Copy out the following rows word for word, everything from the line containing "Image resolution: width=500 pixels, height=400" down to the line containing "coordinates (736, 369).".

--- --- ---

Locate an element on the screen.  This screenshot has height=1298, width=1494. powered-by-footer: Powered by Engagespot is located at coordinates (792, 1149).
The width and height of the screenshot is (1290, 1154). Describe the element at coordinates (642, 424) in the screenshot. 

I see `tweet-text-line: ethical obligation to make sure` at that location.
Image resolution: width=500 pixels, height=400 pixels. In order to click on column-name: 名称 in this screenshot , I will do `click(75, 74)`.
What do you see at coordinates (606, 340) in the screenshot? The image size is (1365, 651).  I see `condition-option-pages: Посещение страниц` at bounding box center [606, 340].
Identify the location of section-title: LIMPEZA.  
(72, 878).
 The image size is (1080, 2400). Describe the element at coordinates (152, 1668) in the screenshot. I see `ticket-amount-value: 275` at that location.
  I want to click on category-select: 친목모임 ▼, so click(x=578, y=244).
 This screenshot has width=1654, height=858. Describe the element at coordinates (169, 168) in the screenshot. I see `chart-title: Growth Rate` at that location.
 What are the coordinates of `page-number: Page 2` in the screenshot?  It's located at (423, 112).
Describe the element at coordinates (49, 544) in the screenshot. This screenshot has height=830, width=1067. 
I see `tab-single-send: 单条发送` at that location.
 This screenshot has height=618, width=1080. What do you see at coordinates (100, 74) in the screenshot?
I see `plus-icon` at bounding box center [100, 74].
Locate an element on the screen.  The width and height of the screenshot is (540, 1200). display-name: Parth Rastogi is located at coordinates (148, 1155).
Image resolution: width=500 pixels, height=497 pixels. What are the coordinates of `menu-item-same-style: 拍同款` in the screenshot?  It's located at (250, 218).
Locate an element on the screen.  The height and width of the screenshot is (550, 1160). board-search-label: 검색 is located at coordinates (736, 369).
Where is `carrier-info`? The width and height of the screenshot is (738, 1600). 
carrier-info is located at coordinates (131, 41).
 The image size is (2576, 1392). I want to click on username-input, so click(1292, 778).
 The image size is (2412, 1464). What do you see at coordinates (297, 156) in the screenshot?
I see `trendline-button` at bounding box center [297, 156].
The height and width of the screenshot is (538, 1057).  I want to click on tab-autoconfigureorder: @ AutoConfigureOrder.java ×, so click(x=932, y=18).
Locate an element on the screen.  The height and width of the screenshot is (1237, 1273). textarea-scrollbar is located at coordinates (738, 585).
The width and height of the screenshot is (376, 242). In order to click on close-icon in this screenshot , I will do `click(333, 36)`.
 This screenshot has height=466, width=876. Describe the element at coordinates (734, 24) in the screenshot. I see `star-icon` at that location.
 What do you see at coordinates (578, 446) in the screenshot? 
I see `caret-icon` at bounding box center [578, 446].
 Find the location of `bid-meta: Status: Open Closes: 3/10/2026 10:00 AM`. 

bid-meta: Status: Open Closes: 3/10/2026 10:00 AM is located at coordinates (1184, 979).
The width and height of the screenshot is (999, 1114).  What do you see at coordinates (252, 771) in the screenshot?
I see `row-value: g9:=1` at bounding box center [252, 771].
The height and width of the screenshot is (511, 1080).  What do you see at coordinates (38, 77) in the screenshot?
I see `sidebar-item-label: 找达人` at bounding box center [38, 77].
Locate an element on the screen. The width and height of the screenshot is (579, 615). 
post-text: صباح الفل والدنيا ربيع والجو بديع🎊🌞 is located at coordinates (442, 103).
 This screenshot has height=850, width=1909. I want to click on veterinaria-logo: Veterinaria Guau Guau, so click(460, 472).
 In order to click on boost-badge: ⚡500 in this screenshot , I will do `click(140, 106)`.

--- --- ---

▶ Reply:
Image resolution: width=500 pixels, height=400 pixels. In order to click on column-name: 名称 in this screenshot , I will do `click(75, 74)`.
What do you see at coordinates (606, 340) in the screenshot? The image size is (1365, 651).  I see `condition-option-pages: Посещение страниц` at bounding box center [606, 340].
Identify the location of section-title: LIMPEZA.  
(72, 878).
 The image size is (1080, 2400). Describe the element at coordinates (152, 1668) in the screenshot. I see `ticket-amount-value: 275` at that location.
  I want to click on category-select: 친목모임 ▼, so click(x=578, y=244).
 This screenshot has width=1654, height=858. Describe the element at coordinates (169, 168) in the screenshot. I see `chart-title: Growth Rate` at that location.
 What are the coordinates of `page-number: Page 2` in the screenshot?  It's located at (423, 112).
Describe the element at coordinates (49, 544) in the screenshot. This screenshot has height=830, width=1067. 
I see `tab-single-send: 单条发送` at that location.
 This screenshot has height=618, width=1080. What do you see at coordinates (100, 74) in the screenshot?
I see `plus-icon` at bounding box center [100, 74].
Locate an element on the screen.  The width and height of the screenshot is (540, 1200). display-name: Parth Rastogi is located at coordinates (148, 1155).
Image resolution: width=500 pixels, height=497 pixels. What are the coordinates of `menu-item-same-style: 拍同款` in the screenshot?  It's located at (250, 218).
Locate an element on the screen.  The height and width of the screenshot is (550, 1160). board-search-label: 검색 is located at coordinates (736, 369).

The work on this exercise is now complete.